Document section
====
The Rugby Football Union (RFU) Council has voted in favour of a number of features for a new competition structure for the adult male game from Level 3 down, scheduled to come into effect in the 2022/23 season.
The new measures aim to be more appealing to players as they juggle rugby with increasing demands on their time away from the game. The changes are designed to help arrest a decline in the number of adult men playing rugby union in the community game.
The features include limiting the amount of time players spend travelling to matches and shortening the length of league seasons. The priorities remain player welfare and protecting the sustainability of clubs.
The recommendations follow a series of consultations with clubs, coaches and players, in addition to webinars, a national survey and detailed analysis of the RFU’s Game Management System and Electronic Match Card data.
Evidence shows the number of teams playing in RFU leagues is reducing and players are choosing to play fewer games in a season. As a result, clubs need larger squads to complete their fixtures, which is having an adverse effect on Lower 15 match completion rates.
The features of the new competition structure voted on by Council includes:
- The size of leagues at Levels 5 and below capped at 12 teams (reduced from 14).
- The size of leagues at Levels 3 and 4 capped at 14 teams (reduced from 16).
- The structured season will contain a protected two-week break over the Christmas period, rather than just reserve weekends.
- The season will also contain protected weekend breaks from league rugby (at points to be determined through the season).
- A National knockout Cup competition will be introduced at the end of the season (from Level 5 and below), leading to a Community Game Finals Day.
- A review of specific aspects of the competition structure will take place every three years.
The Community Game Board (CGB), chaired by David Roberts, acted on feedback from the Community Game regarding the competition offering and the consequential player drop out.
The Future Competitions Structure Group was set up by the CGB to conduct the research and the group’s chair, Stephen Pearson, said: “We would like to thank everyone who has shared feedback around the impact the current competition structure is having on participation numbers.
“We have been able to use this period of consultation and evidence-gathering to create a blueprint for a new structure and are pleased that Council has voted overwhelmingly in favour of these proposals. Our fundamental goal is to deliver a competitions structure that works for today’s players and for the players of the future.
“Our recommendations reflect growing feedback from players that shorter bursts of intense rugby are preferable to a long, extended season. Players have reiterated they need breaks in the season and would prefer more localised fixtures. We believe that less intensity to the league system, with shorter travel times to and from games, are important features that today’s players want in their competition structure, to help fit within busy lives.
====
Extracted data
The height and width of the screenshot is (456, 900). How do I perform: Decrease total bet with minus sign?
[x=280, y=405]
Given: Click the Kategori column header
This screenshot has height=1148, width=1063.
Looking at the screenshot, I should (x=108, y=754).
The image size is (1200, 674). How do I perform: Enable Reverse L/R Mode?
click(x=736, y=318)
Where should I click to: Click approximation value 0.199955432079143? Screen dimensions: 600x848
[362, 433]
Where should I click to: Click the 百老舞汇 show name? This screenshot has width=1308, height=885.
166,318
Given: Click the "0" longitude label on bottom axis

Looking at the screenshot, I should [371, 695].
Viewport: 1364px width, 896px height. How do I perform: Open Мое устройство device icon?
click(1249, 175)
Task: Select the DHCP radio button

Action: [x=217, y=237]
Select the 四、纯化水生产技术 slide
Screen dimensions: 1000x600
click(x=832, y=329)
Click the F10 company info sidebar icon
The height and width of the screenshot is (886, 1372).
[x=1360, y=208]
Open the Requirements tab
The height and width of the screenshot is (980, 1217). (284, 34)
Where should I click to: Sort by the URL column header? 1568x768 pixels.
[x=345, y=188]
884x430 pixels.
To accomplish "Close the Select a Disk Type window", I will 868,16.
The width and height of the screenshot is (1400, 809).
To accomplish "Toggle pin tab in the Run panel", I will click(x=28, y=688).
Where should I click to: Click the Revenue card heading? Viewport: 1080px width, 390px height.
====
Task list
A - The article on the RFU's new competition structure says clubs need larger squads to complete their fixtures. According to the article, why is this so?
B - Carry on the article about the RFU's new competition structure from the point where it stops.

Expected responses
A - The number of teams playing in RFU leagues is falling, and players are choosing to play fewer games in a season. Clubs therefore need larger squads to complete their fixtures.

B -
“By having breaks and shortening the league, space is created at Level 5 and below for an end of season knockout cup competition, which would guarantee clubs the home fixtures they lose from a shorter league season. Clubs would also get to play different teams at their same level and avoid repeating the same fixtures.
“Having both a league and a cup competition would create sustainable excitement for everyone at the end of the season, not just for those teams battling for promotion and relegation.”
Community Game Board chair David Roberts said: “These are the key parts of the agreement that we felt we needed to vote on at this stage and that have been approved by Council. It is an integrated package of measures, not a menu of options, that we believe players will find attractive and will want to participate in.
“By waiting until 2022/23 for full implementation, we have time to work through the precise details and it gives clubs time to return to rugby in a familiar structure in 2021/22, after the disruption of the pandemic.”
Stephen Pearson added: “At the February Council meeting, we will update on further work conducted. This will involve discussions around how flat the pyramid is, local competition, what the cup competition looks like specifically and whether we look to add second and third 15 teams to leagues nationally.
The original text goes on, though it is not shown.